Java on GPGPUs

At the 2015 International Conference on Principles and Practices of Programming on the Java Platform (PPPJ) there was a session on running JVM programs on GPGPU accelerators (including one paper by me). Taking parallel regions out of the JVM and running them on GPGPUs has been a hot research topic for a few years now, thanks to the reported performance improvements. However, running JVM programs on a GPGPU introduces many overheads that can severely offset the performance benefit you might expect from GPGPU offload. At the same time, a lot of research and engineering has gone into the problem in the last five years.

You can generally divide JVM-on-GPGPU frameworks into two camps: frameworks that are implemented inside the JVM, and frameworks that are implemented as libraries that sit on top of it. From inside the JVM many more optimizations and techniques are possible (e.g. inspecting local variables to predict control flow and optimize communication). Sitting on top of the JVM limits optimizations but improves flexibility and supports execution on whatever JVM platform you prefer. The classic examples of JVM-based projects would be Project Sumatra and IBM’s ongoing work. I would argue that the state of the art in the library-based approach is APARAPI (and the projects that build on it). My experience focuses in using the library-based approach so I’ll primarily speak to that. Despite the differences between frameworks, they each follow a similar workflow for actually extracting a parallel computational region from the JVM and executingit on a GPGPU.

Note: I won’t be discussing things like JavaCL, ScalaCL, JCUDA, etc. Frameworks like these are simple wrappers around some GPGPU API. While these frameworks are helpful in accessing GPGPUs from the JVM for developers who are already well-versed in GPGPU programming, I want to focus on higher level models that Java, Scala, etc. programmers would be more comfortable in.
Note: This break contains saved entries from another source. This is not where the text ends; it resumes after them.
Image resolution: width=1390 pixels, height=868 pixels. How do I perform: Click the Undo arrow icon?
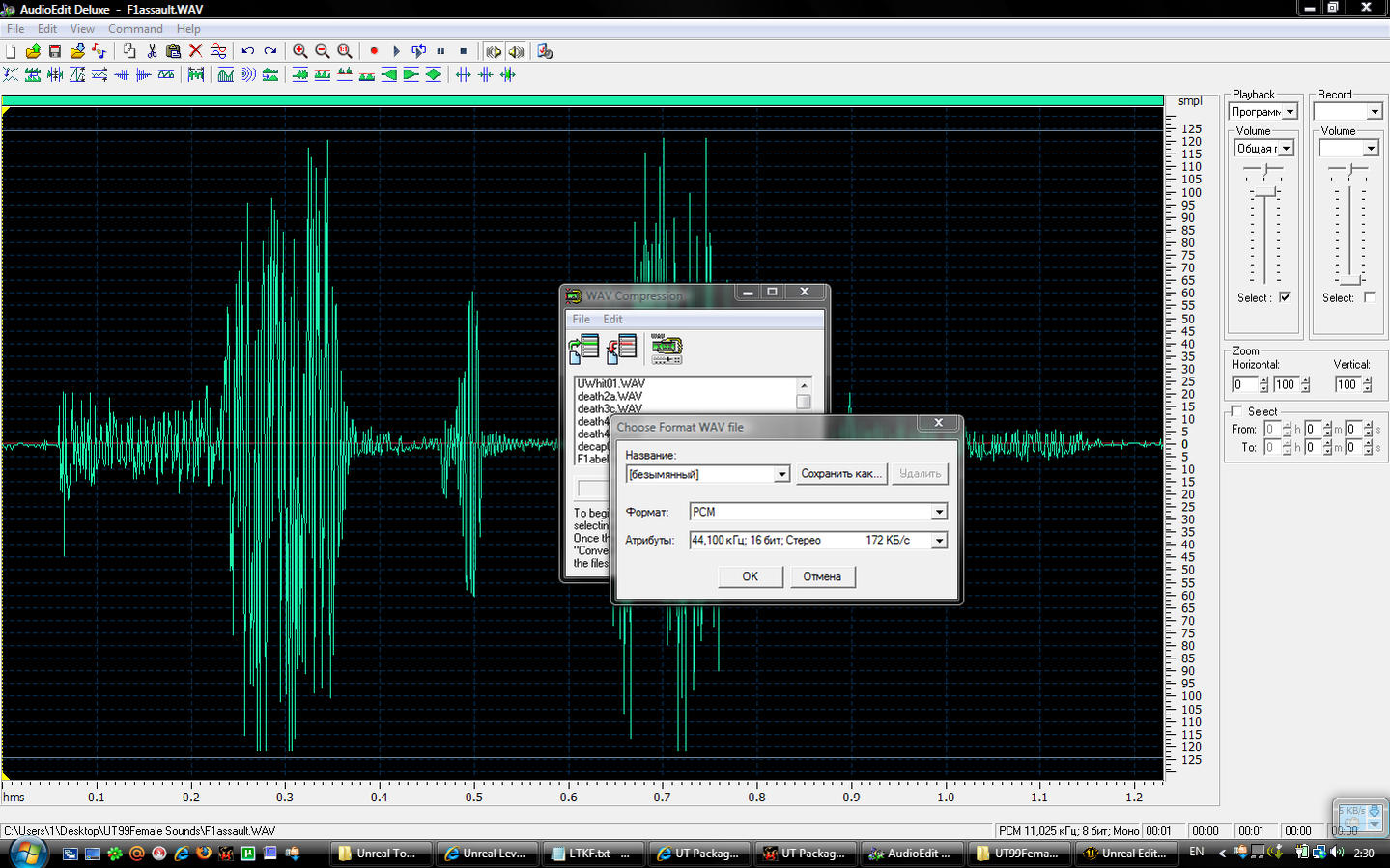tap(248, 51)
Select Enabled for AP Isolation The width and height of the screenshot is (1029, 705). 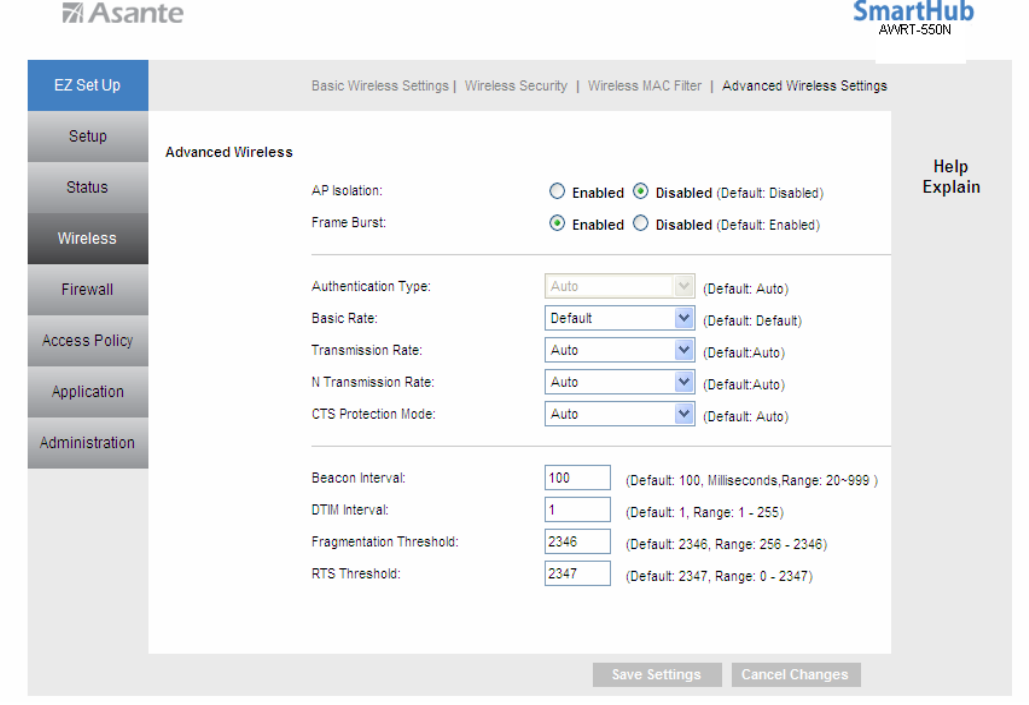(x=558, y=193)
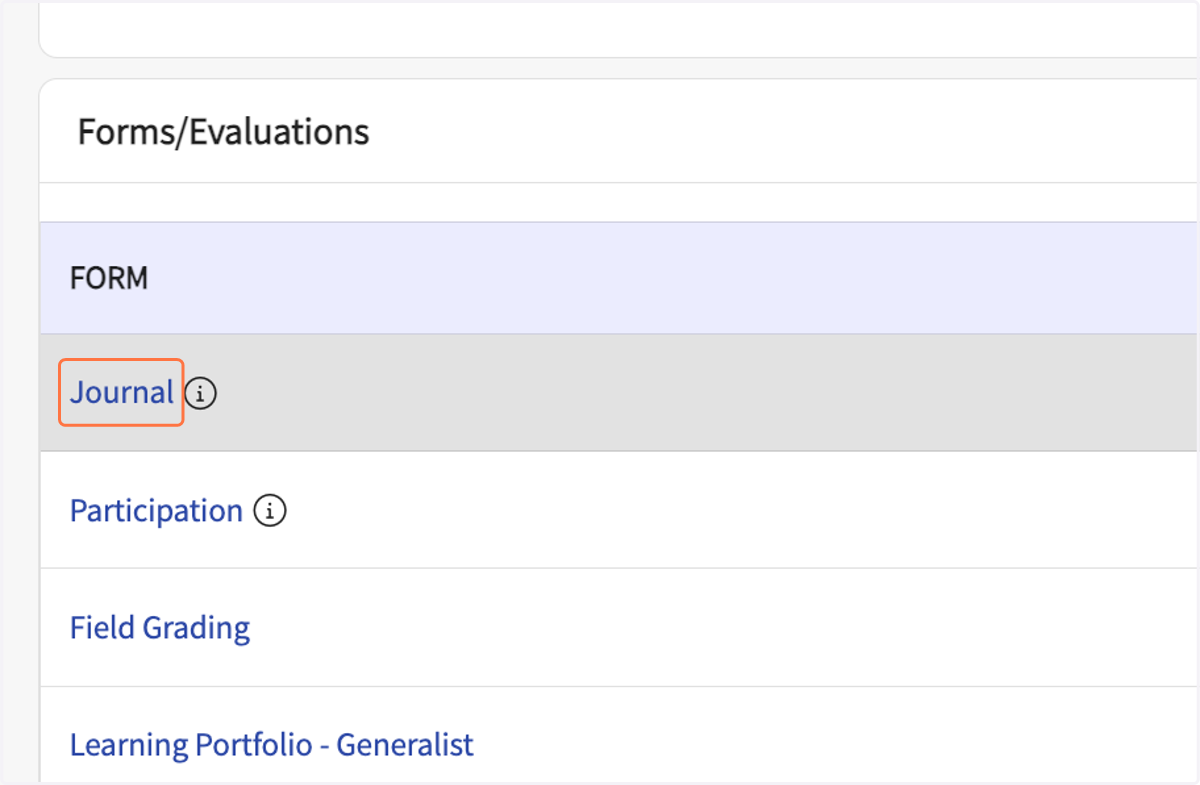
Task: Follow the Learning Portfolio hyperlink
Action: (x=272, y=745)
A Simple JVM-GPGPU Framework

Let’s simplify the problem first and generalize it later. Consider a parallel vector addition on primitive arrays inside a Java program:

int[] sum = ...
int[] input1 = ...
int[] input2 = ...
IntStream.range(0, sum.length).parallel().forEach((i) -> {
sum[i] = input1[i] + input2[i];
});

Offloading this computation to a GPGPU requires:

  1. Code generation from the lambda’s bytecode to a GPGPU executable format (possibly through some IR like OpenCL or CUDA).
  2. Analysis of the lambda’s bytecode to understand what values are referenced, what format its data is in, etc.
  3. Data transfer from the JVM to the GPGPU and back for any inputs or outputs referenced from the lambda.
  4. Some management bridge code that orchestrates the whole process, selects a GPGPU to use, waits for completion, etc.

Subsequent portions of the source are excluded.